CK: I used to think there was more of a pronounced separation between Colby Keller the porn performer and me who is not, and I feel less of a distance now. As my career gets bigger the two become necessarily less separated from one another.

Colby Keller is definitely a collective person and there are a lot of people who shape that. Some aspects of that person I have nothing to do with. There’s a way in which we perceive ourselves as these individuals that’s more mythological than it is factual – not in just biological terms and all the other organisms that contribute to our body mass – but also in the way we’re socially conceived, and replicate. This mythology serves a certain purpose but it’s not one that benefits human beings and it’s definitely putting us in the position globally that’s detrimental to our success in the long term as a species.

I am a collective person, like I think everyone is and we need to start thinking ourselves more in that respect. That doesn’t mean that we shouldn’t advocate for privacy or the agency of individual organisms but we need to think in a broader sense about how we conceive of ourselves, and there is no other place to start that kind of a project than with oneself. So I think Colby, which is an extension of myself, is one way in which I can do that.
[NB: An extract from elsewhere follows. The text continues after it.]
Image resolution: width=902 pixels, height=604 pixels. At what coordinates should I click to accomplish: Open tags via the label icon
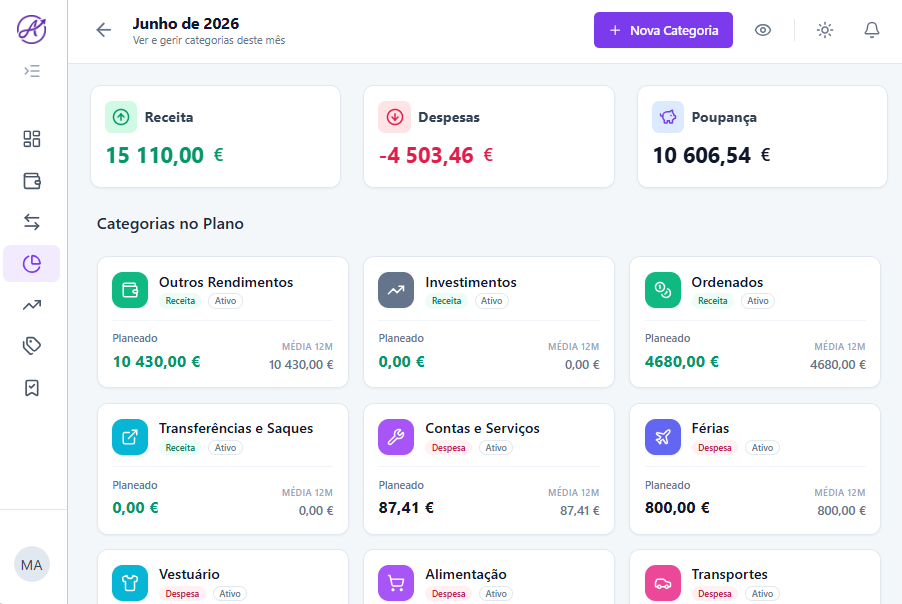point(31,345)
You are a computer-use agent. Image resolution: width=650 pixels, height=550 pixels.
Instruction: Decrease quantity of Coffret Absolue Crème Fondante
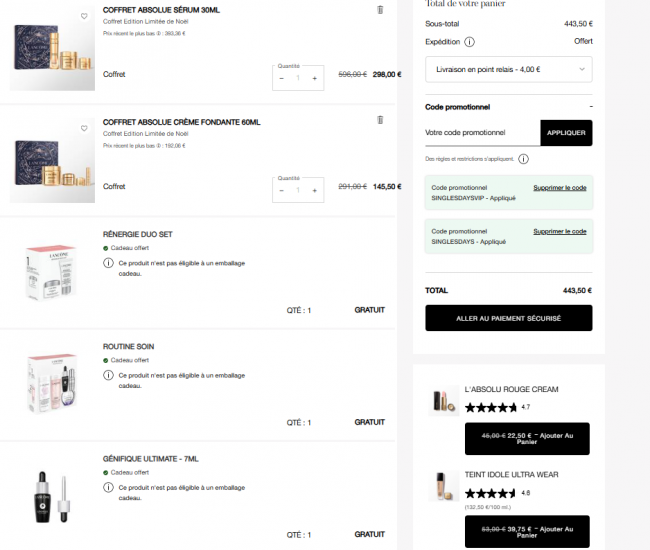[282, 190]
It’s difficult because I get recognition and obviously it’s my personal voice and body that’s the one doing the talking, and I’m privileged that way. If there’s something positive that comes out from what Colby Keller does, I’m usually the one who benefits from that. I try to share as much as I can with the other people who are part of this project, but that’s an interesting ethical problem. And these other people aren’t getting any monetary rewards from what we’re doing – well, rarely am I.
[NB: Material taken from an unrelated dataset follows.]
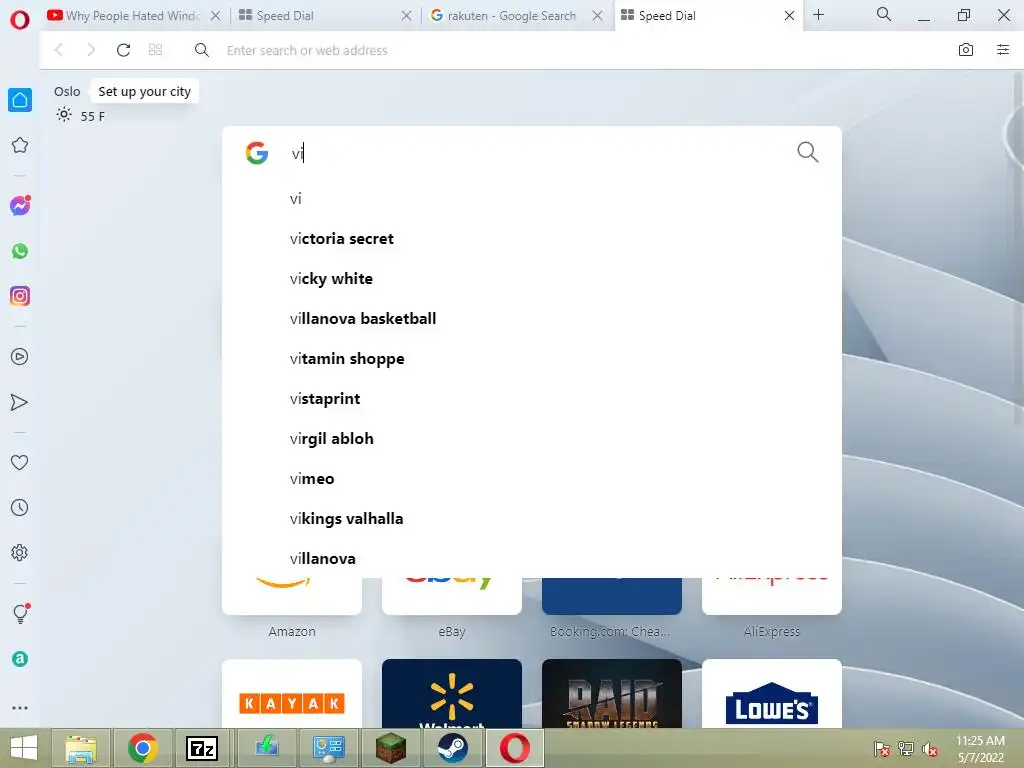Open Bookmarks star icon in sidebar
Screen dimensions: 1024x768
pos(20,145)
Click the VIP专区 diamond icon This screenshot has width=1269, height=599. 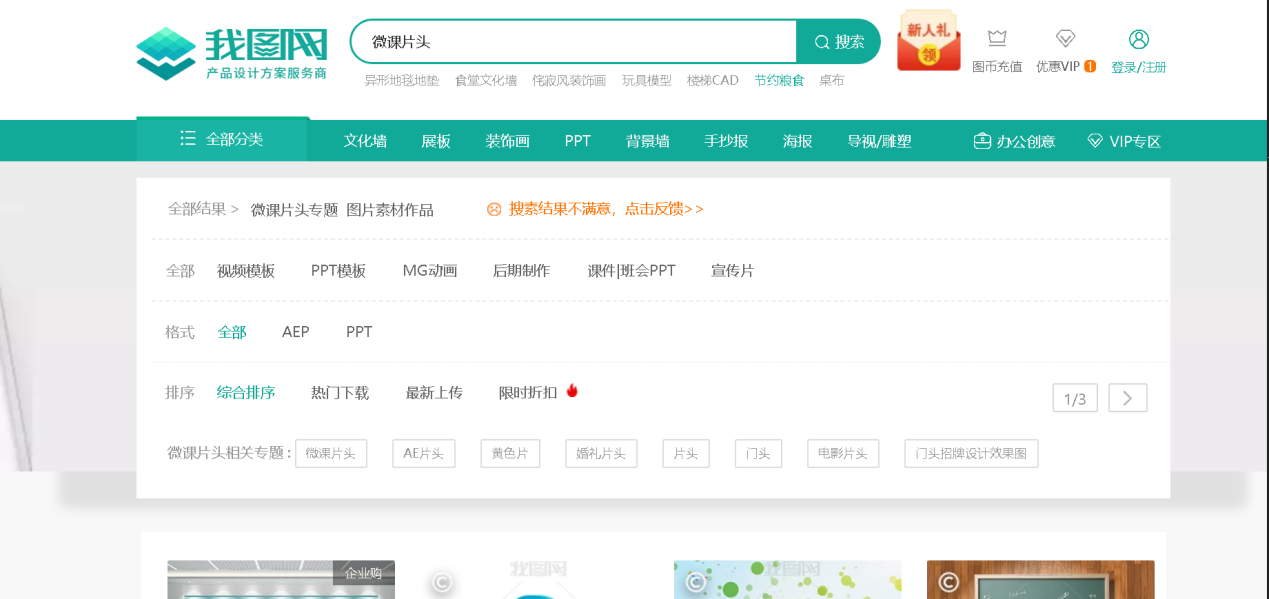(1093, 141)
But I try not to dwell on the things about living a life that make me think as this myopic little, individual organism, and I try to think of myself in a more expansive sense since it’s helpful. It’s helpful to aid others in that process too, and working collaboratively is a way to manage that for each other.

This collective sense of self is something of an assemblage obviously detached from notions of individual identities as clearly bound and separable from one another. It also pushes us to think about sexual identity as this contingent thing. While sexual identities are routinely defined through binary, mutually exclusive and seemingly coherent categories – such as gay vs. straight – they keep on taking new twists and turns as we live, encounter people, places, desires and palates. In most instances, what or who one prefers at the age of 20 is a different thing that what one goes for three decades later. To what degree is sexual identity a productive concept to think and live with?
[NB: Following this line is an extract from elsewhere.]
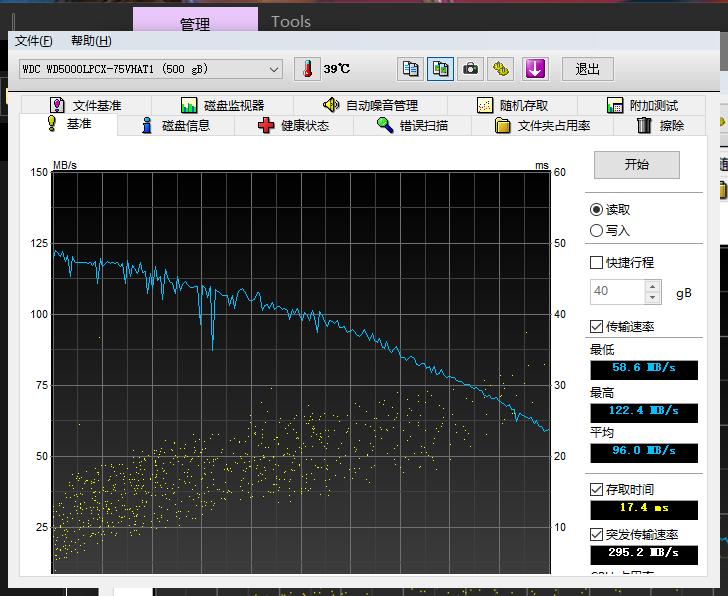
Task: Click the copy text to clipboard icon
Action: coord(410,69)
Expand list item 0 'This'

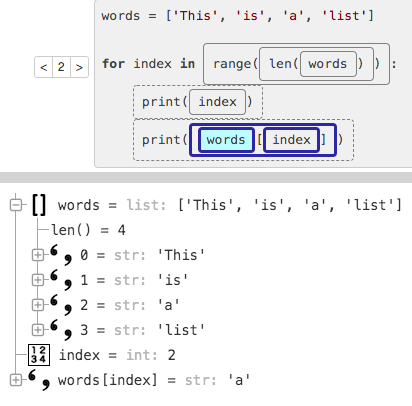[38, 255]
CK: It’s really a question of how we think about history. We definitely should give ourselves as much permission as possible to conceive of new ways of thinking of ourselves as sexual beings, and as beings in general. We’re always doing that, it’s probably the only thing that makes us human: we create a lot of culture that radically shapes our environment. Sometimes we do that more successfully than other times.

But in order to do that we really have to have some kind of appreciation for history and where we come from and how we got to those points. That would mean full appreciation of what those categories might entail, however they’re practiced or validated, and an understanding of them. That’s inevitably how we operate, along with a good deal of obfuscation from certain parts of our community. People benefit from certain things staying the same and they’ll try as hard as they can to prevent that process from working itself out – even though it usually does in some way.